GIVEN EXERCISE: Pull out every line in the records that contains the word "will", and copy each of those lines in full.

◇ ◇ ◇ ◇ ◇

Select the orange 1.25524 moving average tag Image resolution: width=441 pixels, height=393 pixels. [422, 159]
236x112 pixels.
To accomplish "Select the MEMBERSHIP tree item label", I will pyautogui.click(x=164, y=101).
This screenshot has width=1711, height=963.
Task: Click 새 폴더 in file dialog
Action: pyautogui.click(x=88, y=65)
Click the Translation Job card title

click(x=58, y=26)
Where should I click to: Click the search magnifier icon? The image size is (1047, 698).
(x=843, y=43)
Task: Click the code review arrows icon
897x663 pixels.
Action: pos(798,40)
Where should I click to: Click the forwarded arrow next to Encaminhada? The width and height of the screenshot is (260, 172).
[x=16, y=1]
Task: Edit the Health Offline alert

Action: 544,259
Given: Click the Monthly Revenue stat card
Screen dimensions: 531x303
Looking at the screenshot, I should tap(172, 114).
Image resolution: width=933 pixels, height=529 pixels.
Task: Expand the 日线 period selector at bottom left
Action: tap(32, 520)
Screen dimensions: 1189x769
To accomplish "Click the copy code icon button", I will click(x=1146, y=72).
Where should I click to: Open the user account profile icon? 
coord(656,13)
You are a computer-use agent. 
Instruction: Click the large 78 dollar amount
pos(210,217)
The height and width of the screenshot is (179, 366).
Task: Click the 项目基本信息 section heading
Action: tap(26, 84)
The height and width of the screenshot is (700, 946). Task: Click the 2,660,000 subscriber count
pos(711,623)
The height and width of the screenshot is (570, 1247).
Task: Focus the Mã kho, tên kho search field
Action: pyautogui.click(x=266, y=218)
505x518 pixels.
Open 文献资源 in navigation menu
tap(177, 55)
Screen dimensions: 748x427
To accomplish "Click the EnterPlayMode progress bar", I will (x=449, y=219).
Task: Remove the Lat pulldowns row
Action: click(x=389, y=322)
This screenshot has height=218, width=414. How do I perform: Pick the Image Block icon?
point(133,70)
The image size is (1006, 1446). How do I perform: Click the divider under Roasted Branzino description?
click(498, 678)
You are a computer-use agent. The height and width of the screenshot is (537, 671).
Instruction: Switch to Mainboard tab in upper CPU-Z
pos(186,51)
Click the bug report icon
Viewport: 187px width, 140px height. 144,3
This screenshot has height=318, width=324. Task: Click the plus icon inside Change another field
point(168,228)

◇ ◇ ◇ ◇ ◇

TASK RESULT:
To accomplish "Select the MEMBERSHIP tree item label", I will pyautogui.click(x=164, y=101).
To accomplish "Click the copy code icon button", I will click(x=1146, y=72).
To accomplish "Click the EnterPlayMode progress bar", I will (x=449, y=219).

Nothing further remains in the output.